MTX-LPDにおけるリンパ腫の発生部位は半数がリンパ節ですが、残り約50%は節外病変として発生しています。組織型はびまん性大細胞型B細胞性リンパ腫(DLBCL)が35-60%と最も多く、次にホジキンリンパ腫が12-25%と多くみられます。
メトトレキサートの投与期間、投与量と発症の因果関係は証明されていませんが、25-60%にEBウイルスの感染が証明されています。メトトレキサートの休薬に伴って、約30%が1カ月以内に症状の寛解を得ますが、約50%は寛解後に再燃するとも言われています。経験的には、早期に増量した症例や、投与量が10mg/週以上の患者さんに多いような印象があります。
MTX-LPDの治療は、診断後まずメトトレキサートを中止し、2週間の経過観察を行います。寛解や症状の軽快があればそのまま経過観察となりますが、不変や増悪、あるいは寛解後の再燃がある場合は、化学療法が選択されます。早期に発見して、診断し、適切な治療が必須であることは自明です。

投稿者: 石田内科リウマチ科クリニック

2017.02.09更新

口内炎や葡萄膜炎などの目の炎症などを繰り返し、失明にいたることもある難病「ベーチェット病」のなりやすさにかかわるDNA配列を、横浜市立大などの国際研究グループが見つけた。治療薬の開発につながる可能性があるという。米専門誌ネイチャー・ジェネティクス電子版に7日発表された。ベーチェット病はトルコの皮膚科医ベーチェットが発見した疾患である。
 ヒトのDNA配列はほとんど共通しているが、わずかに個人差(SNP)があり、薬の効き方や病気のなりやすさなどにかかわる。ベーチェット病については、これまで複数のSNPが報告されてきたが、他にもあると考えられていた。しかし、これが直ちに治療薬にちょっけつするものではない。
 グループは、日本、トルコ、イランなどのベーチェット病患者3477人と、健康な人3342人のSNP20万個を比べた。その結果、新たに6カ所のDNA配列の領域のSNPが、病気のなりやすさにかかわることがわかった。これを疾患感受性遺伝子と呼ぶ。
 ベーチェット病は、細菌などに感染した後に、免疫反応が過剰に炎症が起こる病気と考えられている。今回見つかったSNPは、病原体が皮膚から体に入るのを防いだり、炎症を起こしたりする遺伝子にかかわるものだった。体が反応する仕組みがわかれば、治療薬の開発につながる端緒となる可能性がある。

投稿者: 石田内科リウマチ科クリニック

2017.02.05更新

持田製薬は、レミケードのバイオ後発品に次いで、関節リウマチ治療薬「エタネルセプト(一般名)」のバイオ後続品(バイオシミラー)「LBEC0101」について厚生労働省に製造販売承認を申請した。ファイザーが製造販売元で武田薬品工業が仕入れ販売している「エンブレル」のバイオシミラー。日本で承認申請が明らかになった同剤のバイオシミラーは、持田製薬の製剤が初めて。30日に発表した2017年3月期第3四半期決算で報告した。

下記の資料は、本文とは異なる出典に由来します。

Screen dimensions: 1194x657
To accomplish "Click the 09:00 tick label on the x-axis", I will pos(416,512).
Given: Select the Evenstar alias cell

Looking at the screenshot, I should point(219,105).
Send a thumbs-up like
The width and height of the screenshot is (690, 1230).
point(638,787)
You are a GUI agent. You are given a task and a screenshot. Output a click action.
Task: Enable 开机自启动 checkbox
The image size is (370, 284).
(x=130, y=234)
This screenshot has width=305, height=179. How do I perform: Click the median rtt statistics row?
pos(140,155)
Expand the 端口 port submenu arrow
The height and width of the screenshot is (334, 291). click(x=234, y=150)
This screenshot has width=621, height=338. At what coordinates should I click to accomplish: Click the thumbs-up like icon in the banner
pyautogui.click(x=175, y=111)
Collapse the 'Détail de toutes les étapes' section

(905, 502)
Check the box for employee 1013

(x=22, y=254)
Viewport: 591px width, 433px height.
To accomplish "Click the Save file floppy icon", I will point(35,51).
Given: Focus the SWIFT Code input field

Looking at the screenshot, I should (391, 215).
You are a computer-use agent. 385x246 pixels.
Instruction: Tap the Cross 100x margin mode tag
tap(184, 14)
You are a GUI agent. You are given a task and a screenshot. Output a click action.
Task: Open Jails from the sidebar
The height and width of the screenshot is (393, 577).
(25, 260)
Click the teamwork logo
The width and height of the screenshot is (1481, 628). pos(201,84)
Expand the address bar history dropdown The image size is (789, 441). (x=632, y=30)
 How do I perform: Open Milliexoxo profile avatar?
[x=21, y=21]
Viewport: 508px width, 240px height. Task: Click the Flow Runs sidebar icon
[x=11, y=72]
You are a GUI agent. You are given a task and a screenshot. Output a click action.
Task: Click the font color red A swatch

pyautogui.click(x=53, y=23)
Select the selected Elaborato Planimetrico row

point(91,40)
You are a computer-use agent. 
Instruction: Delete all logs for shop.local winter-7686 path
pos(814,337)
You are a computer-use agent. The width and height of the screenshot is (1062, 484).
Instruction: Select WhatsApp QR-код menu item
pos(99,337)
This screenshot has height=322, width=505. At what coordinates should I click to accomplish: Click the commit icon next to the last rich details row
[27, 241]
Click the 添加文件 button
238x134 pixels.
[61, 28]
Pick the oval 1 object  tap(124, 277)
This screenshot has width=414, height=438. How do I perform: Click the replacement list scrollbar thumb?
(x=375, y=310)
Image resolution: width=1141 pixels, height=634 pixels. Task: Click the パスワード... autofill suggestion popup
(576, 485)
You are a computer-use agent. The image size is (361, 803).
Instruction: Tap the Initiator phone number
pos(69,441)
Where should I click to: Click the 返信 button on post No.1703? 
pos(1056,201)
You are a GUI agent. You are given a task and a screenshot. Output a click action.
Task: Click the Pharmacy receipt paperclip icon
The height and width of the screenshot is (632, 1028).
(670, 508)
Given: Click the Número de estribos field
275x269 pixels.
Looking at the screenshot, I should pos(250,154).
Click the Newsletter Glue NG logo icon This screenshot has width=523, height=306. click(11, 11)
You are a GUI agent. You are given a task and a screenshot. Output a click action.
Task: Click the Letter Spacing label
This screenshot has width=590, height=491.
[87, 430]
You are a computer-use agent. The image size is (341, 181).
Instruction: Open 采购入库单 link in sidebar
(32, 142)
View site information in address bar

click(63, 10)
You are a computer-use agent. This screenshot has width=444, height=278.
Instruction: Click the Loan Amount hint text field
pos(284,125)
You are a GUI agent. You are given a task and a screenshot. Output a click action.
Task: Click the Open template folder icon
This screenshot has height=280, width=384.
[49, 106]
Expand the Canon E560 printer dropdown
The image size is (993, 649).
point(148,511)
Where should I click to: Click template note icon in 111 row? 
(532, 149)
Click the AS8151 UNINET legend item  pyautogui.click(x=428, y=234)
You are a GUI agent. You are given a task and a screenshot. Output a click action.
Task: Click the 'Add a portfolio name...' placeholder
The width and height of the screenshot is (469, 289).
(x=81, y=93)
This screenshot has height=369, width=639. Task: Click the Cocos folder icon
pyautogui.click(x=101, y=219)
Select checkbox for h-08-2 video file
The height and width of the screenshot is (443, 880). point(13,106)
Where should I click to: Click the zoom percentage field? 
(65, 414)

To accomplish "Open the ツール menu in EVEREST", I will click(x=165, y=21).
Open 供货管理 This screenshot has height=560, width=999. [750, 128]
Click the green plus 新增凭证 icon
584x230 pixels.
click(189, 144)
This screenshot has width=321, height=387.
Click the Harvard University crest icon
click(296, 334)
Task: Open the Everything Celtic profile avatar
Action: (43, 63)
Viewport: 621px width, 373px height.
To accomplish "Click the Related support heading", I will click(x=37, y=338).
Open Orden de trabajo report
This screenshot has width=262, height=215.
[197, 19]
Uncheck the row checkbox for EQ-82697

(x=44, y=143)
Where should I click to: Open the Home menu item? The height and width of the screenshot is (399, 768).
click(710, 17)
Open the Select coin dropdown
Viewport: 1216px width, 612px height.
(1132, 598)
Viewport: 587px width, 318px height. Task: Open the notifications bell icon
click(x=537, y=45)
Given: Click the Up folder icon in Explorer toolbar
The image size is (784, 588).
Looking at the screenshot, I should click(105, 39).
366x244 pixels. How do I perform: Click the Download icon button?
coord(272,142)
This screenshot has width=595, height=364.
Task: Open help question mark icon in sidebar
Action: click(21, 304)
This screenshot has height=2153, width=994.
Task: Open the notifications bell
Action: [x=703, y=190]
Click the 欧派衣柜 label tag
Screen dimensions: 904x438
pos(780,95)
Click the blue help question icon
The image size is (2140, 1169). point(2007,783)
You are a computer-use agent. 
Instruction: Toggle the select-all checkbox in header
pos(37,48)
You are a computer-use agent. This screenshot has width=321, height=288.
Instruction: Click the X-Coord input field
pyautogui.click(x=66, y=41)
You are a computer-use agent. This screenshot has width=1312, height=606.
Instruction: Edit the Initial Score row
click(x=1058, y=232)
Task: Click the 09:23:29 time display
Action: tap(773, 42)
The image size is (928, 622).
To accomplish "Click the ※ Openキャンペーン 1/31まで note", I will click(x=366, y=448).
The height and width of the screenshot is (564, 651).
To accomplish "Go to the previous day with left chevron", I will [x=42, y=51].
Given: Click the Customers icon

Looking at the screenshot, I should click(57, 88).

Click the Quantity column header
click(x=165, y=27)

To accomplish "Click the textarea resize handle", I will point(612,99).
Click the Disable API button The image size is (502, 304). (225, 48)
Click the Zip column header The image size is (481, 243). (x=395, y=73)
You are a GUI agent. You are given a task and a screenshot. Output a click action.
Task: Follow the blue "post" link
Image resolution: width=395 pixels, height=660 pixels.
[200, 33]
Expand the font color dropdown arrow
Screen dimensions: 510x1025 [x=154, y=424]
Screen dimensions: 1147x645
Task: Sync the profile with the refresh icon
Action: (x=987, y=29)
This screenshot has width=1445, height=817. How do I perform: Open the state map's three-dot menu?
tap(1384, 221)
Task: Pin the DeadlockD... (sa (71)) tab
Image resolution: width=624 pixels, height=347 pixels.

 同社によると、昨年10~12月期にLBEC0101をバイオシミラーとして承認申請した。申請した効能・効果は非開示だが、関節リウマチを対象に行った国内臨床試験データをもとに申請した。LBEC0101は、韓LGライフサイエンスから持田製薬が日本での開発・販売権を取得した。エタネルセプトのバイオシミラーは他社も開発しているが、国内で承認申請が明らかになったのは同社が初めて。第一三共も臨床試験が終了し、今年度中に承認申請する予定。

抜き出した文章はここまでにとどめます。